Media literacy for educators




A GROUP of Malaysian educators and media practitioners have been working together to design the country’s first media literacy curriculum.

The partnership is made possible with the setting up of a national movement called Media Education For All (ME4A) with 15 educators as its founding members.

Along with media professionals, the founders seek to design the curriculum catered for Malaysia’s local context and needs, ME4A said in a press release on March 11.

Over the past two months, the educators have received training on a wide scope of media literacy topics, including its role in creating more awareness of democracy, biases, information disorders and information verification. They were also shown how to embed these concepts into their lessons.

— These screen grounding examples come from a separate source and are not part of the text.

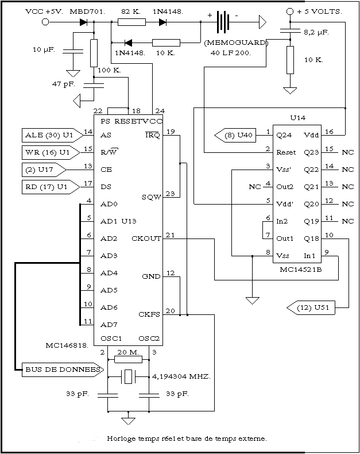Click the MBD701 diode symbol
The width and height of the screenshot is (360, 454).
83,22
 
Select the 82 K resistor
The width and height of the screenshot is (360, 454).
131,22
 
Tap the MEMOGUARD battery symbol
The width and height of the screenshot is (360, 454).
223,22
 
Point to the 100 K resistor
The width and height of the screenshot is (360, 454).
94,53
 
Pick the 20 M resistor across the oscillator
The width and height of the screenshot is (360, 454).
128,360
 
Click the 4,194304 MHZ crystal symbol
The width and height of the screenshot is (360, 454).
128,376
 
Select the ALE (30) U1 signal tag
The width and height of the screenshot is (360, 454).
52,135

Universiti Putra Malaysia Faculty of Educational Studies senior lecturer Dr Aini Marina Ma’arof said the comprehensive, hands-on training has served as an instrumental grassroots effort to kickstart the initiative at the national level.

“Currently, there is no standardised national curriculum or curricular guidance in Malaysia on media literacy, nor is there dedicated funding for supporting teachers’ professional development in this area, ” she said.

English language teacher Hazwan Hamdan from SABK Maahad Ehyak Diniah Islamiah in Batu Gajah, Perak, said the series of workshops has equipped him with the skills to create safe media usage.

“All this while, we’ve relied on others to expose the truths or lies presented in the media. Now, I can start off my own investigation into the news I read, such as doing a reverse image search to know its origin, ” he said.

SJKC Kuen Cheng 1, Kuala Lumpur, teacher Jessica Ch’ng is involved in developing a module on information verification with the other co-founders.

“What excites me about working on this curriculum is that it will help educators and students have important conversations on how they consume and create media. Everyone should be made aware that being media literate is a right, not a privilege, ” she said.

ME4A media mentor Darshini Kandasamy, who is Malaysia Information Literacy Education co-founder, said the curriculum is crucial as educators will be better prepared to help youth of various age groups process information, discern for themselves what is real and fake, and become more responsible citizens, both in the physical and digital spheres.

The ME4A movement is facilitated by education social enterprise Arus Academy, in partnership with impact and investigative journalism collective The Fourth.